Exercise instructions —
The data below holds the lines to copy: everything from the line containing "Инсектология (122, 571)" to the line containing "コンタクト (1313, 29)", both ends included, set down exactly.

Supplied material —
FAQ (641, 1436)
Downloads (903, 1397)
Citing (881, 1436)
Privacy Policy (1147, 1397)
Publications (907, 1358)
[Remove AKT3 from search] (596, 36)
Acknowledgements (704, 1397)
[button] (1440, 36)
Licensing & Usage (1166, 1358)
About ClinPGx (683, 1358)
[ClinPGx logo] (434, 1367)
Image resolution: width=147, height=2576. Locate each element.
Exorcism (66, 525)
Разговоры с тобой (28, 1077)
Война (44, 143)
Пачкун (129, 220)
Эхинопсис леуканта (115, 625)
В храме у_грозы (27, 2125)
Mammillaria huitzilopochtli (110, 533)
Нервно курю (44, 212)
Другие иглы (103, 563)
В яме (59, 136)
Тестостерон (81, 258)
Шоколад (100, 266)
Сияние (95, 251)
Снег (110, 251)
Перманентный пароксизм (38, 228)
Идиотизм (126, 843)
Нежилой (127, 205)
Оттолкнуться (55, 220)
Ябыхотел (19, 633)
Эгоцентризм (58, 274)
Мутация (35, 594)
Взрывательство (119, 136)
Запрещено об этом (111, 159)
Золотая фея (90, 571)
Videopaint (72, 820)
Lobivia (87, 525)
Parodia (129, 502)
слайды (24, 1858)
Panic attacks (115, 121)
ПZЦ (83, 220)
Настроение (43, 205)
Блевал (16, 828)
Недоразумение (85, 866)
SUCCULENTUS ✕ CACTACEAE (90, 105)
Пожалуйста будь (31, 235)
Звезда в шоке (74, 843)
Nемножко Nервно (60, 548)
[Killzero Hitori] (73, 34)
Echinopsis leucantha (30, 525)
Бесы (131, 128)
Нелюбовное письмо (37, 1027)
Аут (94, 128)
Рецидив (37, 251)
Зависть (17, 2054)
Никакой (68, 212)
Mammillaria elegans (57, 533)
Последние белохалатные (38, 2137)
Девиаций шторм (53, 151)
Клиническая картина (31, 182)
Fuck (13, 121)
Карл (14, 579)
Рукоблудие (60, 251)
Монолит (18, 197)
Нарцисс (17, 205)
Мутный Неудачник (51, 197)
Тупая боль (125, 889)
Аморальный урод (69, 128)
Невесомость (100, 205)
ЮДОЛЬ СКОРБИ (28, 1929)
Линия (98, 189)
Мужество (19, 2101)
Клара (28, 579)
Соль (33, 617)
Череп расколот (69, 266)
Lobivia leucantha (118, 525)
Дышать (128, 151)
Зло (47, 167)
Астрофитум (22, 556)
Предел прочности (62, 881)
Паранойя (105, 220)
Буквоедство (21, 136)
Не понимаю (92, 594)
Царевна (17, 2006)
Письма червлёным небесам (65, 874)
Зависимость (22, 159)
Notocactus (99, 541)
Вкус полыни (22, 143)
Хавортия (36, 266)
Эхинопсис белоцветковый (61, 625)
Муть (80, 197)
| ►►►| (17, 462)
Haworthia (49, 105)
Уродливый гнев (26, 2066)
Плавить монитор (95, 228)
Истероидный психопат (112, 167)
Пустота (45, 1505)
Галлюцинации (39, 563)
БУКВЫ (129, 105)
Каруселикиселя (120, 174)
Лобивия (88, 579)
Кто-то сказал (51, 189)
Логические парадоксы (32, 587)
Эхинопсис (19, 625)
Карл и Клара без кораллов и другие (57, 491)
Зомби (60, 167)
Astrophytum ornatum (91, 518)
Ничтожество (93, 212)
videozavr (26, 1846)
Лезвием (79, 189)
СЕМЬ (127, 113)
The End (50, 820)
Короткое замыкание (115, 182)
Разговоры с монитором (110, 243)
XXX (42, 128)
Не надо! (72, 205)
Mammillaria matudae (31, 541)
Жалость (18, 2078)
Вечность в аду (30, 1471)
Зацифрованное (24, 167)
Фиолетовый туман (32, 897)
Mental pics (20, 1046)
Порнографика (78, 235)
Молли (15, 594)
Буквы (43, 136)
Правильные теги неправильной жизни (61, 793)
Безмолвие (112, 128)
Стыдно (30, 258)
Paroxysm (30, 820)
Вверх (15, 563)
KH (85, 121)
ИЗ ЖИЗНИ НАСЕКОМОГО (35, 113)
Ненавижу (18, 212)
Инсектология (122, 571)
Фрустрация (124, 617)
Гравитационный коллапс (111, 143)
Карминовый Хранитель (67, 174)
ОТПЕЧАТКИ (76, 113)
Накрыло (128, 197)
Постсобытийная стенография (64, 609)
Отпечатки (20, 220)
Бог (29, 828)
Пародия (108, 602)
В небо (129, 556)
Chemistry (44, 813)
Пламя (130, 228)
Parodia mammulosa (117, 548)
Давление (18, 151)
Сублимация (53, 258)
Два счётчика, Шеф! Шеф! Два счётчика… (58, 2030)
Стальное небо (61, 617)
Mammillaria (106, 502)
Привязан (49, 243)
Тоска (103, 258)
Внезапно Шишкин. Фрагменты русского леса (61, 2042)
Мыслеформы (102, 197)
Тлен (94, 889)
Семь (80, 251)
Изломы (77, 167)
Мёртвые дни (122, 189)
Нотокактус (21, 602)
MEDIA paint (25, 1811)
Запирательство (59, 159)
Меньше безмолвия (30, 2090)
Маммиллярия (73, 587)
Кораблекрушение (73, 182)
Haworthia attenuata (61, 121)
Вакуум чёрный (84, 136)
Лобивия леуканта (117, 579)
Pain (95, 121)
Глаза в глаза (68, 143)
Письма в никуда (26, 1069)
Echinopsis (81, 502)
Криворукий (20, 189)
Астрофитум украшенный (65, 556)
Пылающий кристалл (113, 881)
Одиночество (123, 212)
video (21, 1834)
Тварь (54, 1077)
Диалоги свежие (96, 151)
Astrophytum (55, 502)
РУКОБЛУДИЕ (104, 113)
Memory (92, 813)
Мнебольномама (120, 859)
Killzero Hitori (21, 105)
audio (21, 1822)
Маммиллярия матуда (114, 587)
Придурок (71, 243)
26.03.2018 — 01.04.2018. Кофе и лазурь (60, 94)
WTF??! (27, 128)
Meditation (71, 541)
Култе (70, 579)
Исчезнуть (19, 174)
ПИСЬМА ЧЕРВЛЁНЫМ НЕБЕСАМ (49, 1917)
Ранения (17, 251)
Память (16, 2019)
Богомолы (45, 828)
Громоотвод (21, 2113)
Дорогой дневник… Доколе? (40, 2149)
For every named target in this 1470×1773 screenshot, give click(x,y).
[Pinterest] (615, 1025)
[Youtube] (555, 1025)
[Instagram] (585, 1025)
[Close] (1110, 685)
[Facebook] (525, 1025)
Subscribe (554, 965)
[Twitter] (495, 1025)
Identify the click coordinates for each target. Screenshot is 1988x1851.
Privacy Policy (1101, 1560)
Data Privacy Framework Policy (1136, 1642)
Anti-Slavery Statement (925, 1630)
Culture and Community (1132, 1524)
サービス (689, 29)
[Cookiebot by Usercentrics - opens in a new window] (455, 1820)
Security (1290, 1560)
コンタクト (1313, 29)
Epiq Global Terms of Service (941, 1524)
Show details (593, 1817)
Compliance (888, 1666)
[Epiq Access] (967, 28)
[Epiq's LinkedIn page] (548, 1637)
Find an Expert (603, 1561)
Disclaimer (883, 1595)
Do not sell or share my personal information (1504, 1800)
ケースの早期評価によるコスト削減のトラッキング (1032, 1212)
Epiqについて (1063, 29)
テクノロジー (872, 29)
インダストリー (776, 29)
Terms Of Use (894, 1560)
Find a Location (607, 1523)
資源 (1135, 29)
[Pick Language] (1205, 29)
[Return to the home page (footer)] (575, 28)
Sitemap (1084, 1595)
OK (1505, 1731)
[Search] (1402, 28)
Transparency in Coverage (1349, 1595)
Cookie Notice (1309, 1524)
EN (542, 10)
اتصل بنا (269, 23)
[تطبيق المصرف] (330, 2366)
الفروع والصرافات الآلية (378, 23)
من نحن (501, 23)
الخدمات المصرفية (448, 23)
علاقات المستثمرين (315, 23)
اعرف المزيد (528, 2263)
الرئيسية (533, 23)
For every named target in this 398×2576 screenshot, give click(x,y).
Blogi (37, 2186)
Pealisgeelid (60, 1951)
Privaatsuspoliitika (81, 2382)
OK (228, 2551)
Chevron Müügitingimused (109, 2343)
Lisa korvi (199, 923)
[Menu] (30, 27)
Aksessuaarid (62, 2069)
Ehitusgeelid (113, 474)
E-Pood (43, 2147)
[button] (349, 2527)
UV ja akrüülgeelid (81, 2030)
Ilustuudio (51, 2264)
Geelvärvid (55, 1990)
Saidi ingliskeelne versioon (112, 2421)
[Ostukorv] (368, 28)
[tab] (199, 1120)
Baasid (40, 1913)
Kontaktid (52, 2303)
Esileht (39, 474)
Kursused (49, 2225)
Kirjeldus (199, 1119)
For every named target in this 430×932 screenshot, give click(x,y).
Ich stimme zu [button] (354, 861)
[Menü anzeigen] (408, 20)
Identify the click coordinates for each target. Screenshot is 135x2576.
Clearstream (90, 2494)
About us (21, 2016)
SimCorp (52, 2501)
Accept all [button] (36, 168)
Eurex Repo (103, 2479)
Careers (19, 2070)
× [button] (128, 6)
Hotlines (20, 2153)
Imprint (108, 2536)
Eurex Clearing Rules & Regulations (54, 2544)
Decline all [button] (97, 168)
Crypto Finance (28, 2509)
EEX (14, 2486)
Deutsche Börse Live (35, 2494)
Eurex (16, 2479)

Answer for the task —
Инсектология (122, 571)
Фрустрация (124, 617)
Гравитационный коллапс (111, 143)
Карминовый Хранитель (67, 174)
ОТПЕЧАТКИ (76, 113)
Накрыло (128, 197)
Постсобытийная стенография (64, 609)
Отпечатки (20, 220)
Бог (29, 828)
Пародия (108, 602)
В небо (129, 556)
Chemistry (44, 813)
Пламя (130, 228)
Parodia mammulosa (117, 548)
Давление (18, 151)
Сублимация (53, 258)
Два счётчика, Шеф! Шеф! Два счётчика… (58, 2030)
Стальное небо (61, 617)
Mammillaria (106, 502)
Привязан (49, 243)
Тоска (103, 258)
Внезапно Шишкин. Фрагменты русского леса (61, 2042)
Мыслеформы (102, 197)
Тлен (94, 889)
Семь (80, 251)
Изломы (77, 167)
Мёртвые дни (122, 189)
Нотокактус (21, 602)
MEDIA paint (25, 1811)
Запирательство (59, 159)
Меньше безмолвия (30, 2090)
Маммиллярия (73, 587)
Кораблекрушение (73, 182)
Haworthia attenuata (61, 121)
Вакуум чёрный (84, 136)
Лобивия леуканта (117, 579)
Pain (95, 121)
Глаза в глаза (68, 143)
Письма в никуда (26, 1069)
Echinopsis (81, 502)
Криворукий (20, 189)
Астрофитум украшенный (65, 556)
Пылающий кристалл (113, 881)
Одиночество (123, 212)
video (21, 1834)
Тварь (54, 1077)
Диалоги свежие (96, 151)
Astrophytum (55, 502)
РУКОБЛУДИЕ (104, 113)
Memory (92, 813)
Мнебольномама (120, 859)
Killzero Hitori (21, 105)
audio (21, 1822)
Маммиллярия матуда (114, 587)
Придурок (71, 243)
26.03.2018 — 01.04.2018. Кофе и лазурь (60, 94)
WTF??! (27, 128)
Meditation (71, 541)
Култе (70, 579)
Исчезнуть (19, 174)
ПИСЬМА ЧЕРВЛЁНЫМ НЕБЕСАМ (49, 1917)
Ранения (17, 251)
Память (16, 2019)
Богомолы (45, 828)
Громоотвод (21, 2113)
Дорогой дневник… Доколе? (40, 2149)
For every named target in this 1470×1773 screenshot, give click(x,y).
[Pinterest] (615, 1025)
[Youtube] (555, 1025)
[Instagram] (585, 1025)
[Close] (1110, 685)
[Facebook] (525, 1025)
Subscribe (554, 965)
[Twitter] (495, 1025)
Identify the click coordinates for each target. Screenshot is 1988x1851.
Privacy Policy (1101, 1560)
Data Privacy Framework Policy (1136, 1642)
Anti-Slavery Statement (925, 1630)
Culture and Community (1132, 1524)
サービス (689, 29)
[Cookiebot by Usercentrics - opens in a new window] (455, 1820)
Security (1290, 1560)
コンタクト (1313, 29)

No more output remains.